Rohingyas 'Serious Threat', Court Mustn't Interfere, Says Centre: 10 Points

Rohingya Crisis: Around 40,000 Rohingyas, who have fled from Myanmar, have settled in India.

Highlights

  • Rohingyas indulging in anti-national activities, money laundering: Centre
  • 40,000 Rohingyas, who have fled from Myanmar, have settled in India
  • Supreme Court is hearing petition on deportation of Rohingyas
New Delhi: Deporting Rohingyas is an "executive policy decision" and the Supreme Court must not interfere, the centre said today, emphasizing in a written submission that the refugees from Myanmar are a "very serious and potential threat to national security". The Rohingyas are "indulging in anti-national activities" and channeling laundered money, the government said in its affidavit on a petition by two men challenging deportation by India. Home Minister Rajnath Singh later said the final call on the future of Rohingyas would be taken by the court.

Here are the top 10 updates in this story:

  1. "...Some of the Rohingyas with a militant background are also found to be very active in Jammu, Delhi, Hyderabad and Mewat, and have been identified as having a very serious and potential threat" to national security, the centre said on thousands of Muslims who fled violence in Myanmar's Rakhine region and settled in India.

  2.  The influx, said the government, started in 2012. "Many of the Rohingyas figure in the suspected sinister designs of ISI/ISIS and other extremists groups who want to achieve their ulterior motives in India including that of flaring up communal and sectarian violence in sensitive areas of the country," said the centre.

  3.  Referring to "security agency inputs and other authentic material", the government said there were "links between some of the Rohingyas with Pakistan-based terror organisations and similar organisations" operating in other countries.

  4.  Also, there is a "serious potential and possibility of eruption of violence by the radicalized Rohingyas" against Buddhists in India, the affidavit said.

  5.  The Supreme Court is hearing the petition of two Rohingyas registered as refugees by the UN - Mohammad Salimullah and Mohammad Shaqir - who have said that deportation is against their fundamental rights.  "We want to first see the legal position, what's the jurisdiction of court and what kind of jurisdiction can we invoke," said Chief Justice of India Dipak Misra.

  6. The case will be heard next on October 3. Top lawyers Fali S Nariman, Kapil Sibal, Prashant Bhushan, Rajeev Dhavan, Ashwani Kumar and Colin Gonsalves are set to argue on behalf of the Rohingyas.

  7.  Prashant Bhushan told reporters on the centre's stand: "There is no evidence and this issue was raised in Jammu and Kashmir and the minister said no single FIR has been filed in the state...these kind of assertions are made by the government without proof."  

  8. The centre's comments today were perhaps stronger than those in a draft submission last week that it said was "wrongly circulated" to petitioners.
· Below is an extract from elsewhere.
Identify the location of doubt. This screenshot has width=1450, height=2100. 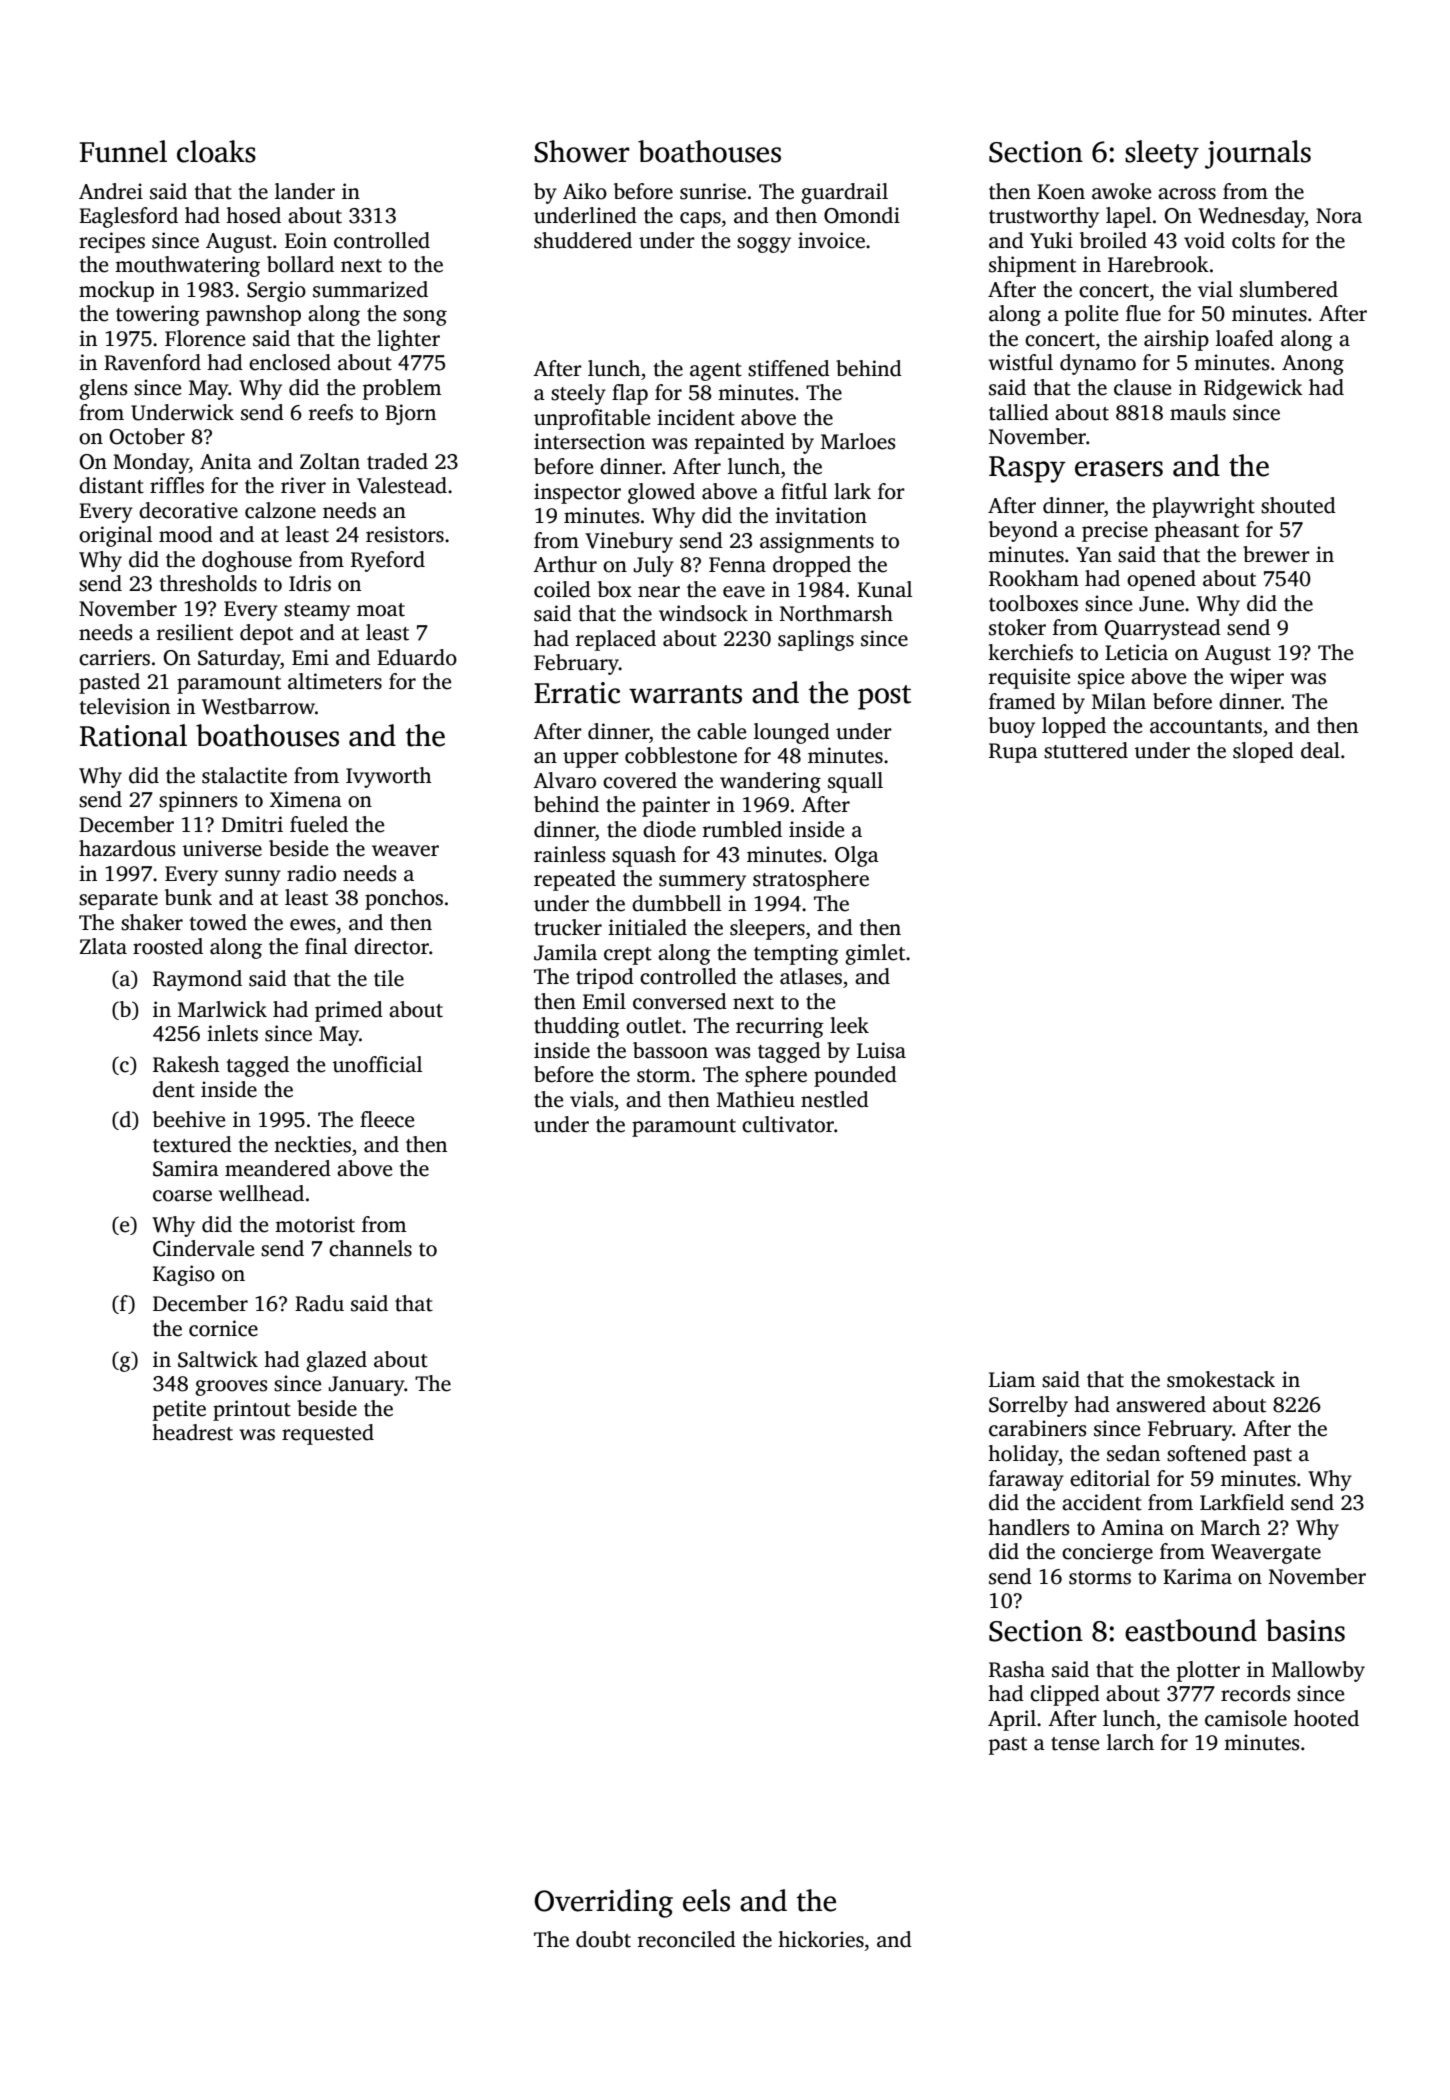
(603, 1939).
  9. Around 40,000 Rohingyas have settled in India. About 16,000 are registered with the United Nation's refugee agency.  The United Nations' top human rights body has criticised the government plan to deport Rohingyas, saying India "cannot carry out collective expulsions, or return people to a place where they risk torture or other serious violations."

  10.  The government has said that enforcing laws to deal with possible security threats posed by illegal migrants cannot be seen as a lack of compassion.